In the current study, we found that the medial pectoral nerve was the first neurovascular structure encountered during axillary dissection and present in 93% of the cases. Most pedicles curled around the lateral border of the pectoralis minor muscle rather than passed through the posterior surface of the muscle. This finding is contradictory to previously published descriptions1; 2 ; 3 on the course of the medial pectoral nerve, in which only a quarter to one third of the nerve wound around the lateral border of the pectoralis minor muscle. Therefore, we believe that most of the medial pectoral pedicles encountered during our dissections were devoid of their nerve component. The medial pectoral nerve rather traversed on its own and pierced the undersurface of the pectoralis minor muscle to innervate the more superficial pectoralis major muscle.
The point in the lateral border of the pectoralis minor muscle that is crossed by the medial pectoral pedicle provides an important landmark to the locations of the intercostobrachial nerve and the axillary vein. In this context, we agree with Nadkarni et al4 on the importance of the medial pectoral pedicle in axillary dissection. In most of our cases, the intercostobrachial nerve emerged from the chest wall approximately 1–2 cm behind and below this point. Previous studies have shown variations in the course and branching pattern of the nerve in the axilla.5; 6 ; 7 Therefore, we believe that the safest way to preserve the intercostobrachial nerve is by performing dissection commencing from its origin in the chest wall and carefully following the nerve laterally as it traverses towards the arm. The nerve should be preserved as long as it is not incorporated within a metastatic lymphatic mass. The same crossing point between the medial pectoral pedicle and the pectoralis minor muscle dictates the position of the axillary vein, where the vein lies 2–3 cm behind and above this point.
Once the two structures have been identified, the axillary content can be dissected away from the chest wall. As the dissection goes deeper and before reaching the posterior boundary of the dissection, namely the subscapularis muscle, the long thoracic nerve can be found as it traverses the side of the chest wall. We observed that the location of the nerve could be predicted by the intercostobrachial nerve, where the long thoracic nerve always lies 2–3 cm behind the intercostobrachial nerve. Standard anatomy texts describe the long thoracic nerve to run on the surface of the chest wall.1 However, during the dissection, as the axillary fat is being pulled laterally, the nerve is expected to lie at some distance away from the chest wall.
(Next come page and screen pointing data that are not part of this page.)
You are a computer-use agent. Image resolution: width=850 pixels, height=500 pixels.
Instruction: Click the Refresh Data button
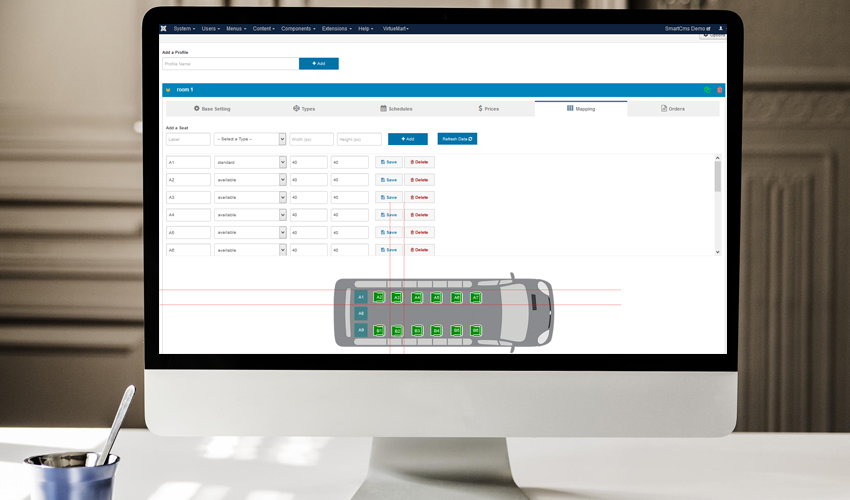pyautogui.click(x=457, y=139)
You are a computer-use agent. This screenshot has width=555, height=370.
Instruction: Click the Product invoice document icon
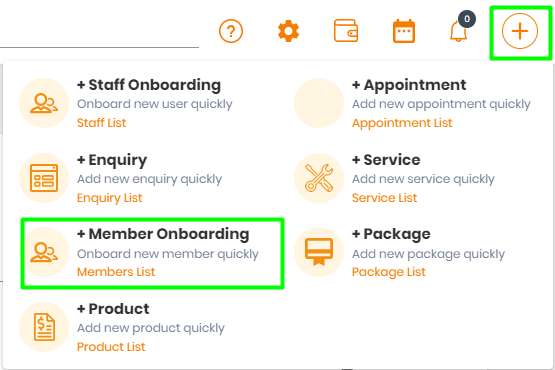pyautogui.click(x=44, y=327)
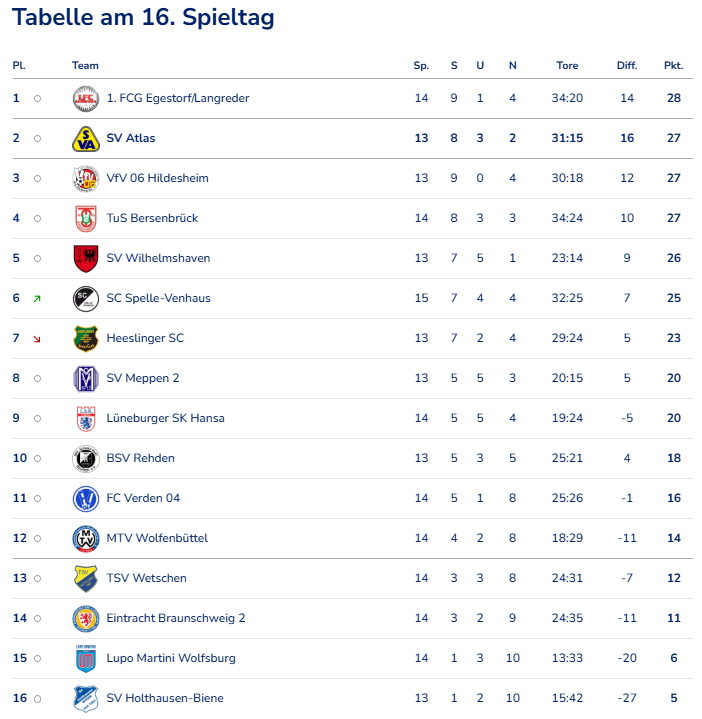Click the SV Holthausen-Biene table row
This screenshot has width=702, height=719.
(x=350, y=698)
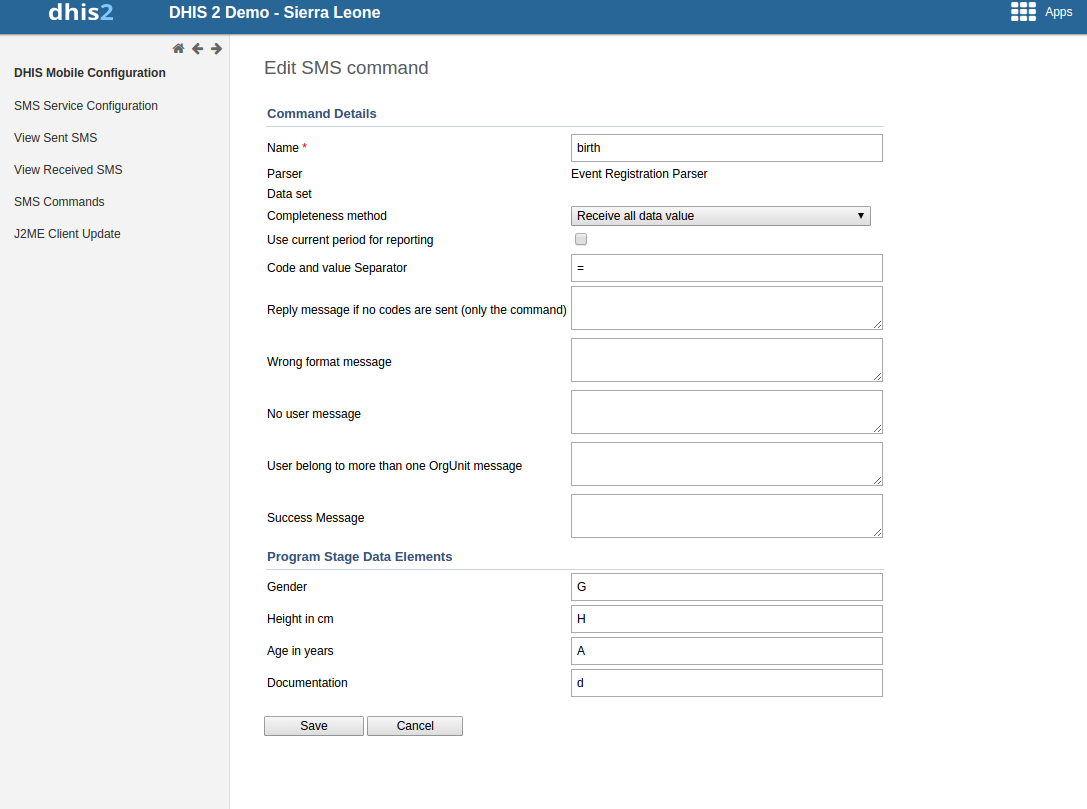The height and width of the screenshot is (809, 1087).
Task: Open J2ME Client Update page
Action: click(x=67, y=234)
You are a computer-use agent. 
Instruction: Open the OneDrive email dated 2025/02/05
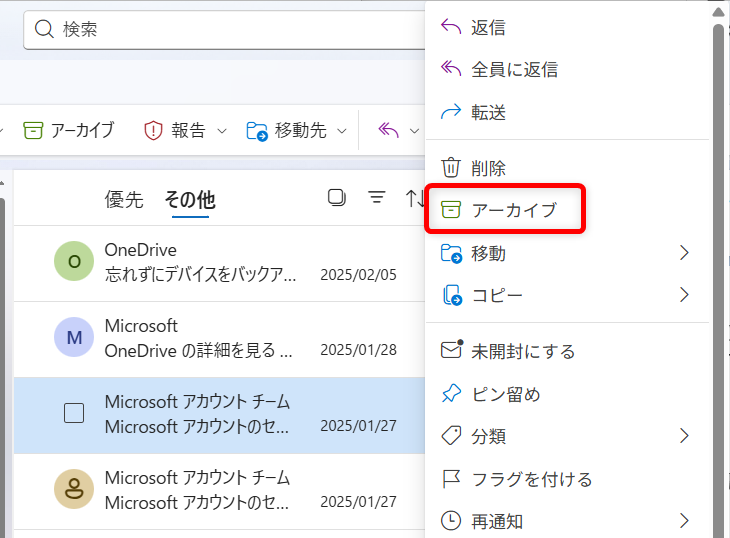tap(230, 262)
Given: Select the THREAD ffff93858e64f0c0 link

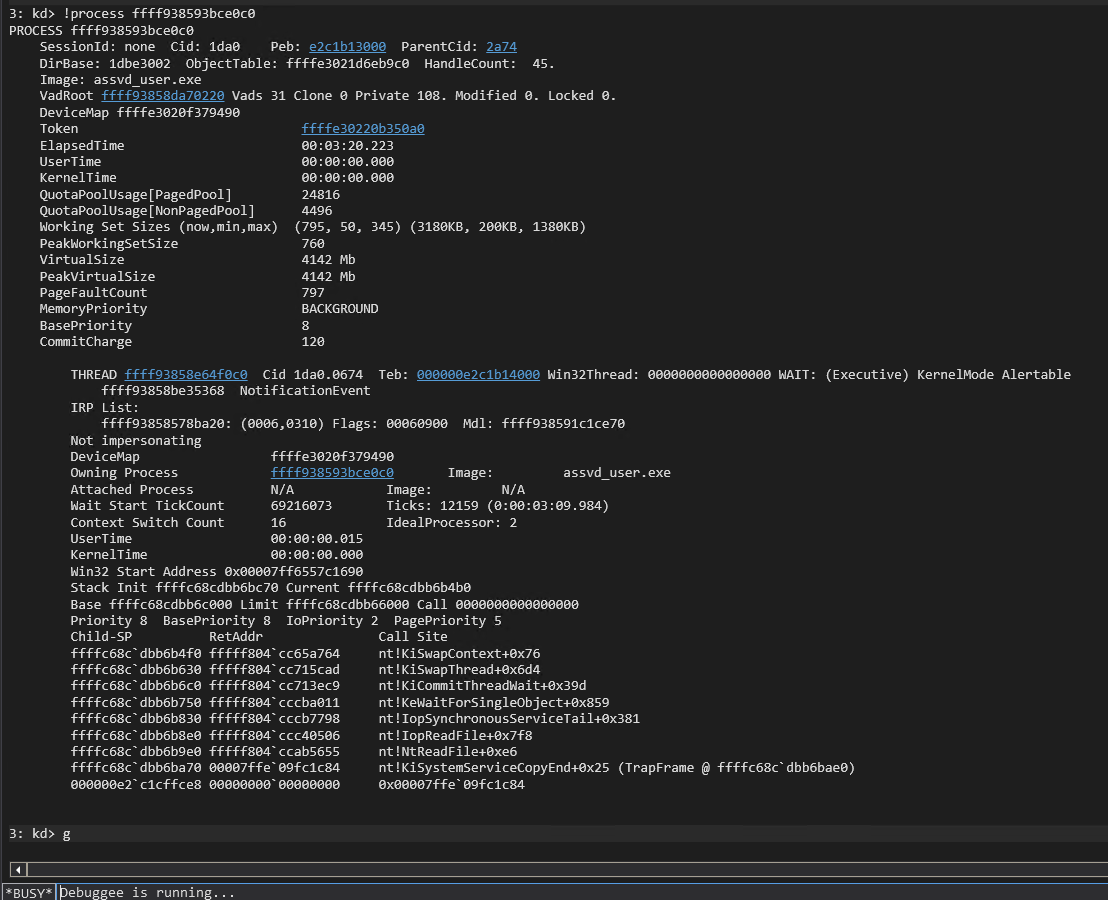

Dissection along the axillary vein reveals its tributaries, which are frequently two or three in number. The posterior tributaries are those that run downwards and backwards, and one of them always accompanies the thoracodorsal nerve. Due to this close relation between the nerve and the tributary of the axillary vein, it is an important precautionary measure that no tributary of the axillary vein should be ligated before the thoracodorsal nerve is identified.
We conclude that the relations between the neurovascular structures in the axilla are predictable. The medial pectoral pedicle which is consistently present and relatively superficial in location could be used as a landmark for the ALND.